[Start of Attachment]

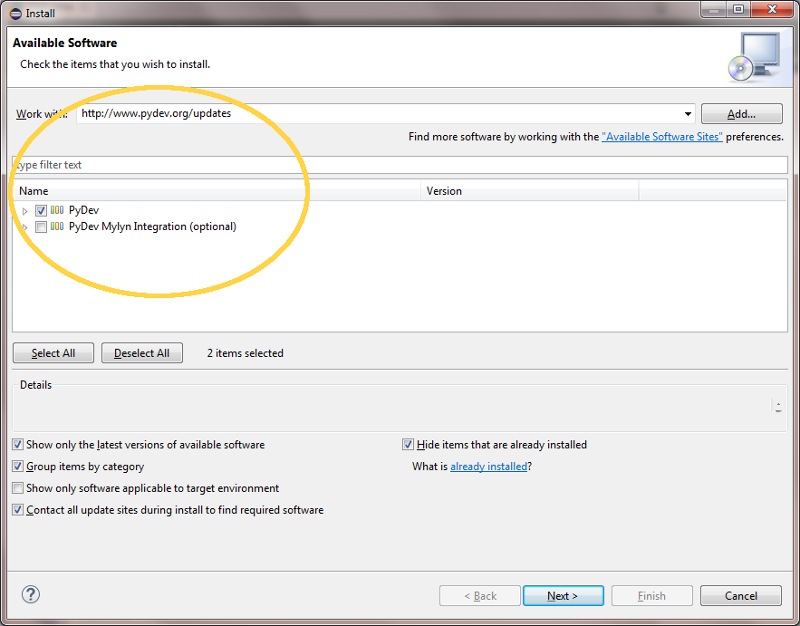The image size is (800, 626).
Task: Expand the PyDev Mylyn Integration node
Action: 25,227
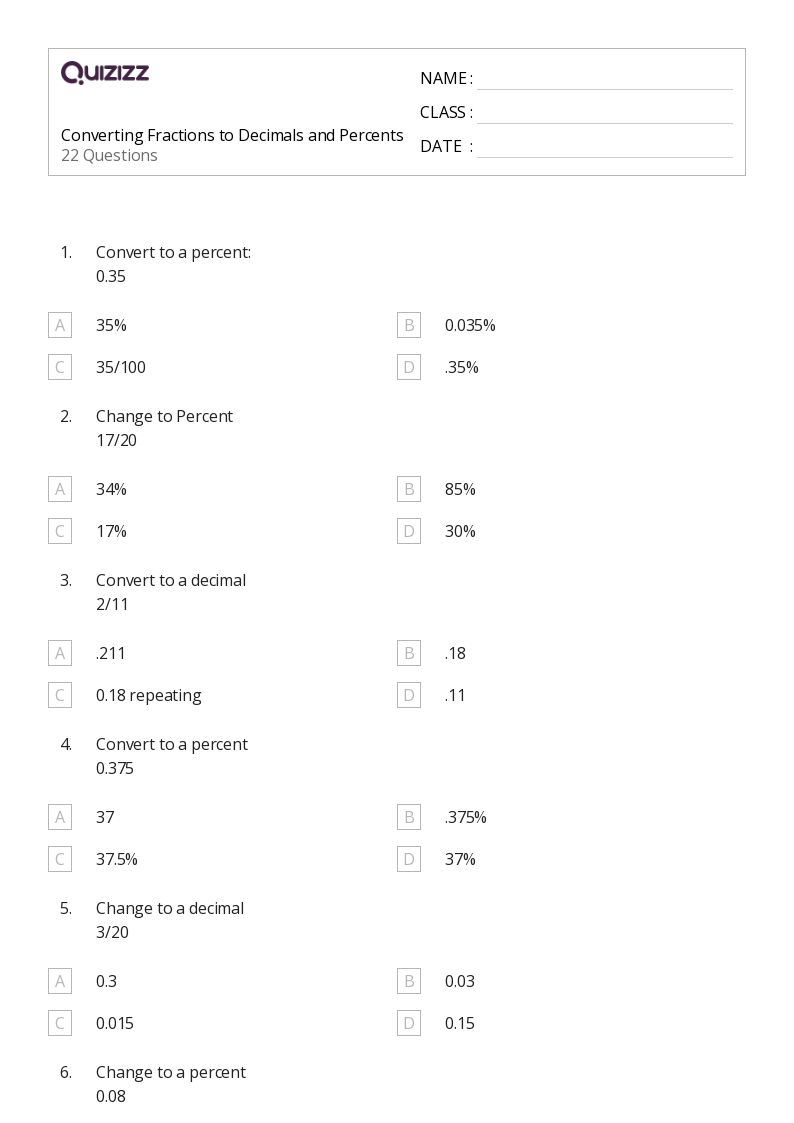Click the CLASS input line

(x=604, y=113)
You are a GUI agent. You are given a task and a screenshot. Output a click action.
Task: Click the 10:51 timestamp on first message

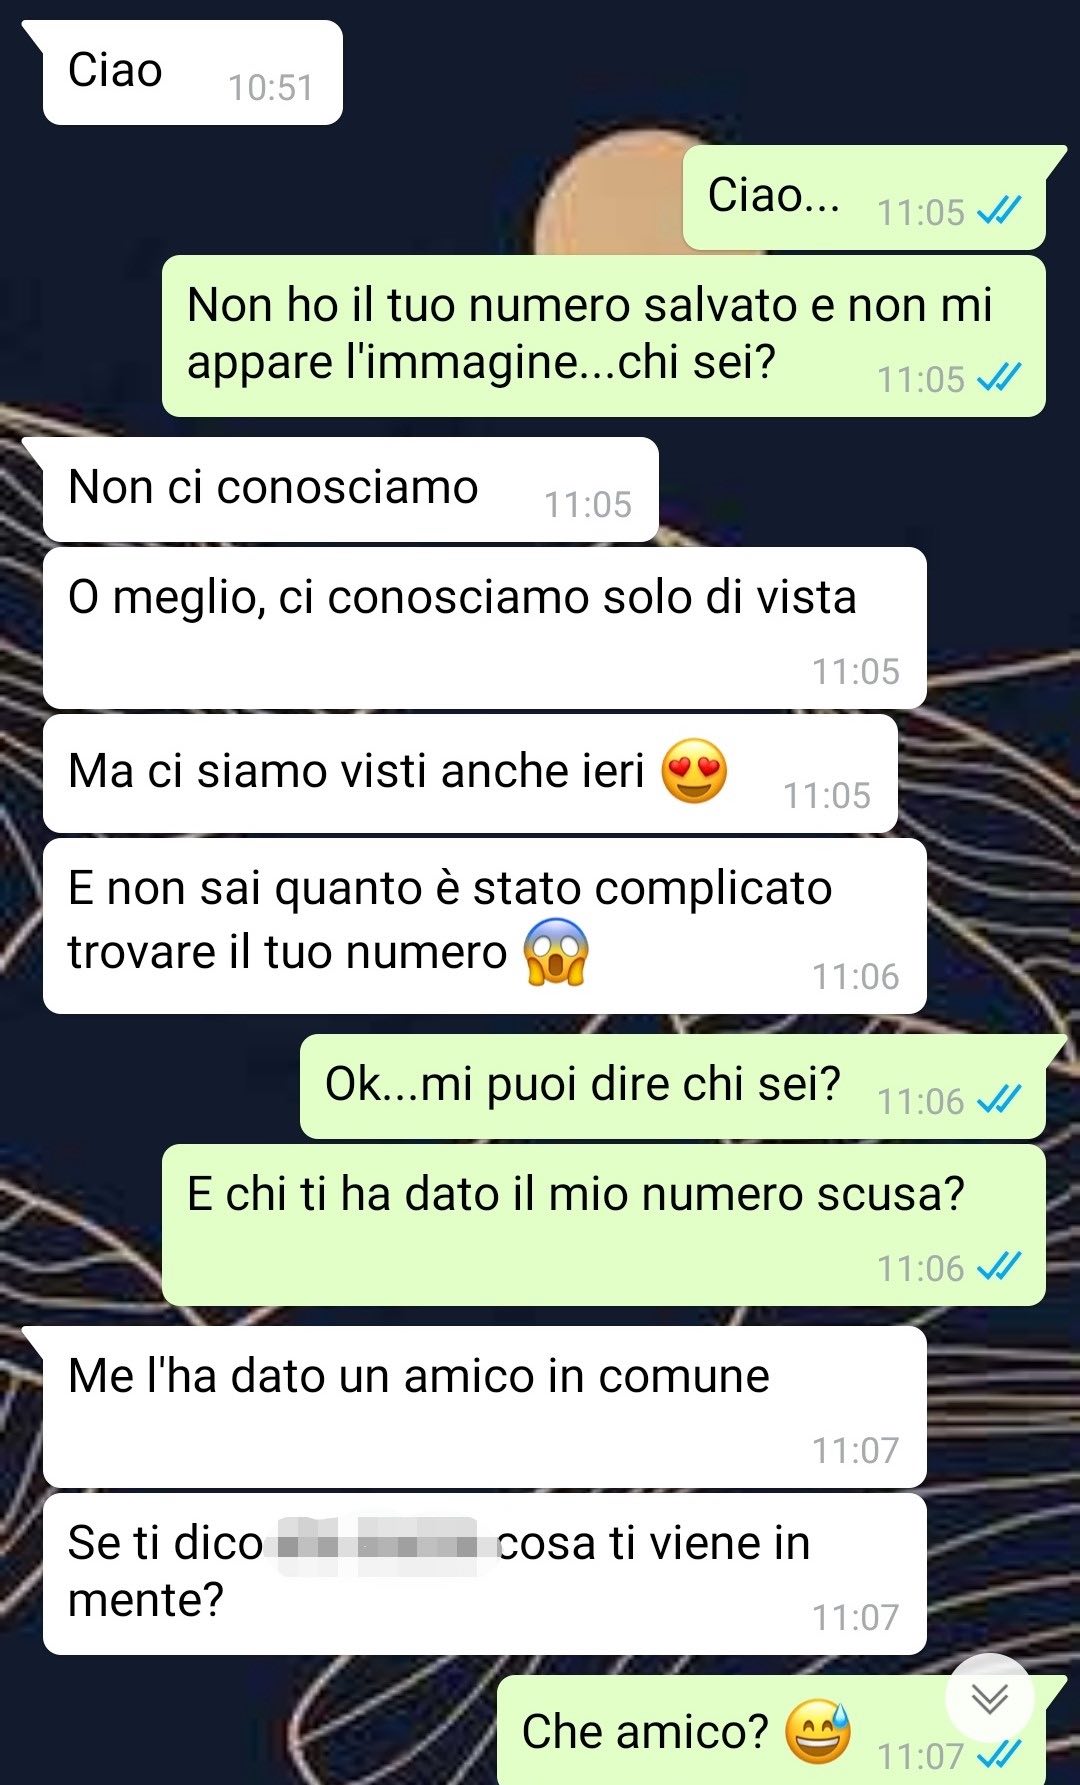pyautogui.click(x=270, y=88)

[End of Attachment]

= What is required =
In the data above, find the line containing "You are a GUI", then output it and every later line exactly, without the pictures.

= Response for this exercise =
You are a GUI agent. You are given a task and a screenshot. Output a click action.
Task: Click the 10:51 timestamp on first message

pyautogui.click(x=270, y=88)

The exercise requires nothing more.